Paris, le 15 septembre 2009 – Les députés de la majorité ont bu la liqueur HADOPI jusqu’à la lie. Ils viennent de voter un nouveau texte tout aussi attentoire aux droits fondamentaux que celui qui fut en grande partie censuré par le Conseil constitutionnel le 10 juin 2009. Point culminant temporaire de la folle guerre menée contre le public pour les besoins de quelques intérêts de plus en plus isolés, l’HADOPI participe d’une inquiétante logique de contrôle de l’Internet. L’adoption de ce texte sera sans doute bientôt confirmée en commission mixte paritaire et par les votes finaux. Une fois de plus, il appartiendra au Conseil constitutionnel de trancher.

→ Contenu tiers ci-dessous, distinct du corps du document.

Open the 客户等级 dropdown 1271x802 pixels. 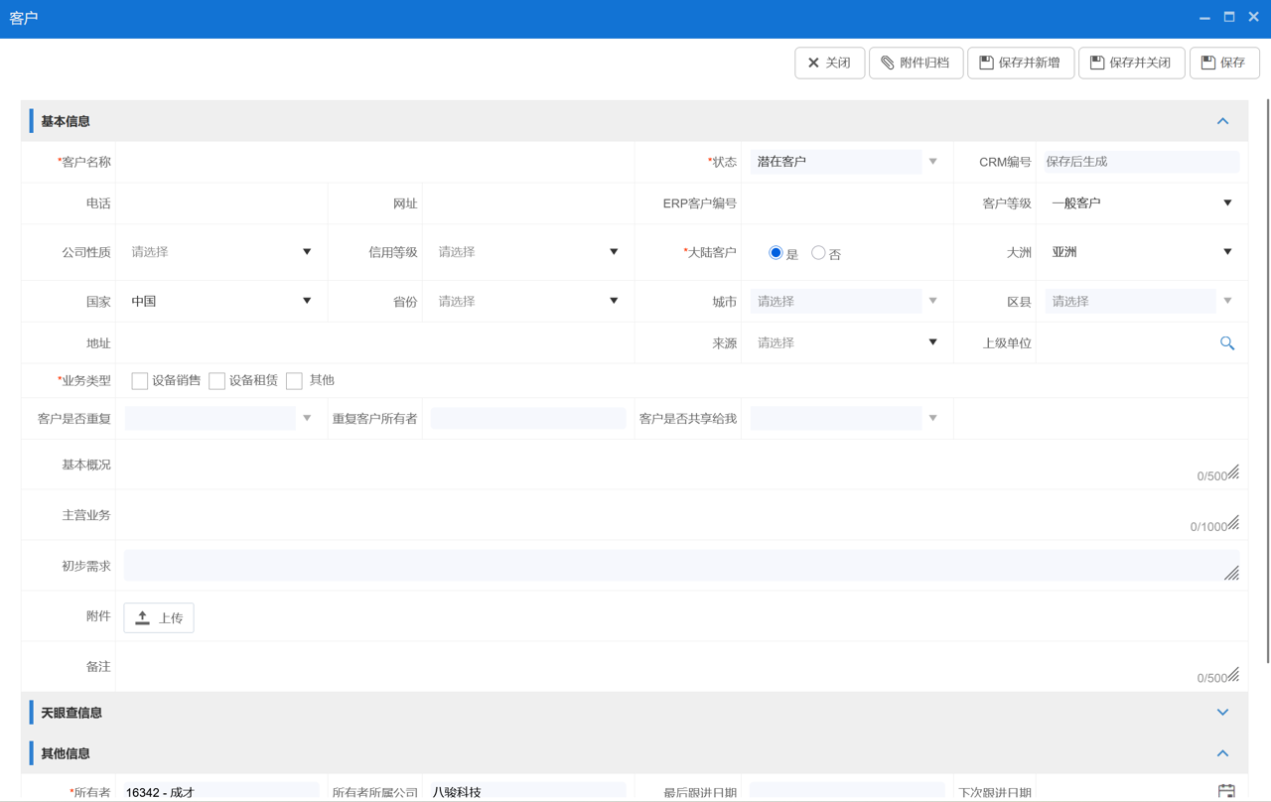1140,203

Au bout du compte, avec l’adoption du projet de loi HADOPI 2, c’est bien la démocratie qui sort perdante de ce débat. L’étude d’impact qui accompagnait le projet de loi, annoncée comme une innovation majeure de la nouvelle procédure législative instaurée par la dernière révision constitutionnelle, était en fait dépourvue de tout état des lieux indépendant et objectif sur l’économie culturelle. Pour démontrer la prétendue « crise » des entreprises culturelles, l’étude d’impact ne faisait que reproduire les chiffres avancés par les lobbies des grands groupes de divertissement. En outre, elle ne portait que sur secteurs particuliers – la vente d’œuvres musicales et audiovisuelles – alors que la loi a vocation à s’appliquer à tout le champ du droit d’auteur en ligne. Au-delà, ce texte de loi remet gravement en cause les valeurs républicaines que sont la présomption d’innocence et le droit à une procédure équitable.

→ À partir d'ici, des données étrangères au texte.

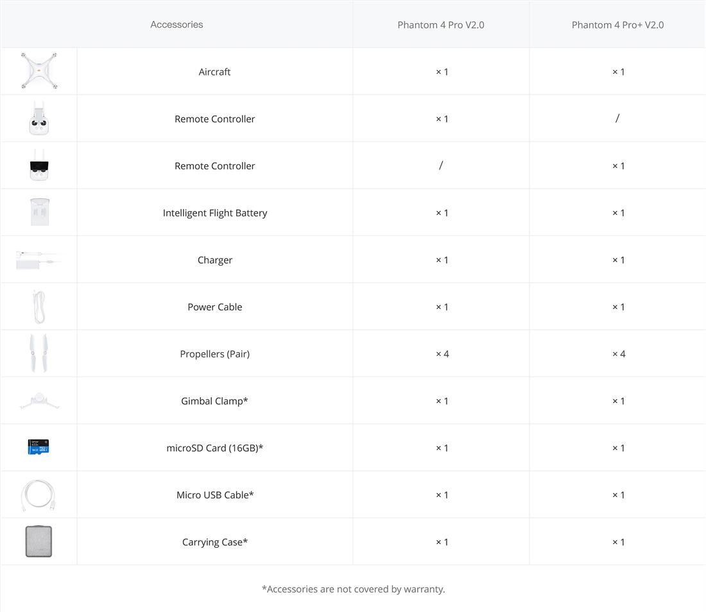Select the Micro USB Cable image
The height and width of the screenshot is (612, 706).
[39, 495]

Par son acharnement répressif, le gouvernement tourne le dos à la recherche d’une véritable synergie entre les nouvelles pratiques culturelles qui se développent sur Internet et le financement de la création, et ce en dépit de ses annonces récentes. Car cette loi ne cherche pas à poser les bases de meilleures modalités de financement de la culture, mais bien à préserver dans l’environnement numérique le contrôle exercé par les industries du divertissement sur la circulation des œuvres. Elle met ainsi en cause le futur même d’Internet tel que nous le connaissons aujourd’hui.
« Le vote de la loi HADOPI 2 est en phase avec les déclarations de Jean-François Copé et de Henri Guaino qui tentent de faire d’Internet le bouc émissaire de l’affaire Hortefeux1voir http://www.lemonde.fr/technologies/article/2009/09/14/l-affaire-hortefeux-illustre-la-mefiance-de-l-ump-vis-a-vis-du-net_1240102_651865.html. L’HADOPI est une étape inquiétante vers le contrôle de l’information circulant sur le Net par des acteurs économiques et politiques. Tous semblent désormais s’entendre pour étouffer ce formidable espace d’expression et de libertés que nous, citoyens, nous devons de protéger. » déclare Jérémie Zimmermann, porte-parole de La Quadrature du Net.
« L’extension des ordonnances pénales au délit de contrefaçon, sur la base de semblants de preuves collectés par des polices privées qui ne permettent pas d’établir la matérialité des faits, constitue une évolution extrêmement grave. Si elle n’est pas censurée par le Conseil constitutionnel, la loi HADOPI 2 marquera d’une pierre noire la dérive de nos procédures pénales vers la répression automatique de masse. L’arbitraire sera total entre, d’une part, l’application d’une procédure pour contrefaçon attentatoire aux droits de la défense et, d’autre part, des sanctions contraventionnelles pour un délit de « négligence caractérisée » défini sur mesure. Ce dispositif est d’une disproportion inouïe : il permet d’appliquer dans un cadre contraventionnel une sanction de suspension de la connexion Internet dont le Conseil constitutionnel a jugé qu’elle était privative de l’exercice de droits fondamentaux. » conclut Philippe Aigrain, co-fondateur de La Quadrature du Net.